We are not the first to use the gating paradigm with spontaneous speech instead of connected, laboratory speech. Bard, Shillcock, and Altmann (1988) presented participants with utterances extracted from a corpus of spontaneous speech that were gated in increments of one word. They found that for 21% of the words listeners did not only need the preceding context and the word itself, but also the following context to recognize the word. Apparently, listeners also need the following context to recognize words when they are presented within spontaneous rather than laboratory speech (see also van de Ven et al., 2012, discussed above). The findings of Bard et al. may (partly) be due to the frequent occurrence of reductions in spontaneous speech.

We created a version of the gating paradigm where the gates are aligned with the edges of consonant clusters or vowels. This approach is highly suitable for studying the contributions of the different segments in the word to the recognition of reduced pronunciation variants because we could control the segments participants heard in each gate. We placed gate boundaries (1) at word onset; (2) at the end of the first realized consonant (cluster); (3) at the end of the first realized vowel; and (4) after the second realized consonant (cluster; see Cutler & Otake (1999) for a similar approach, using the gating paradigm to study the role of pitch-accent information in spoken word recognition). Note that gate 2 may not only contain more segments if the initial unstressed vowel is absent but may also be longer. We address this multicollinearity with statistical modeling, as we explain in Experiment 1.

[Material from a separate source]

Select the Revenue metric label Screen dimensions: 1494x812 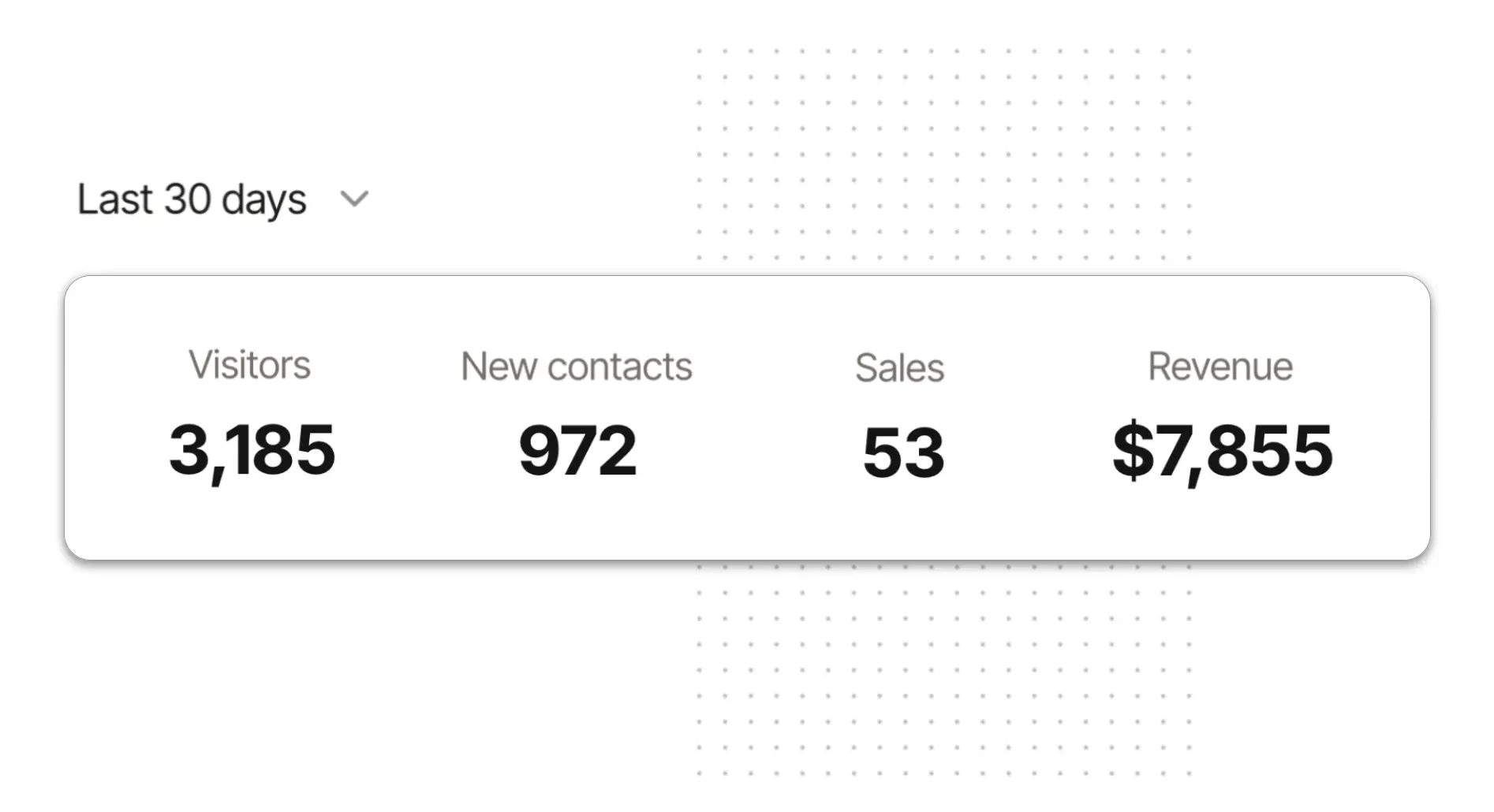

We report three auditory gating experiments, in Dutch. Listeners were presented with the natural preceding and following context (since both are relevant, see Bard et al., 1988) of reduced word pronunciation variants (henceforth “target words”), and some acoustic information from these variants themselves (except for the baseline condition). The materials were extracted from a corpus of spontaneous speech.

In Experiment 1, we investigated the role of the first realized consonant or consonant cluster (henceforth “consonant cluster,” for the sake of convenience). The experiment consisted of two parts. In part one (gate 1), participants heard the preceding and following contexts, separated by a square wave. In the second part of the experiment (gate 2), participants heard the preceding contexts and the initial consonant clusters of the target words, followed by a square wave and the following contexts. Each part contained half of the target sentences, and each sentence only occurred once throughout the experiment (the same holds for subsequent experiments reported in this study).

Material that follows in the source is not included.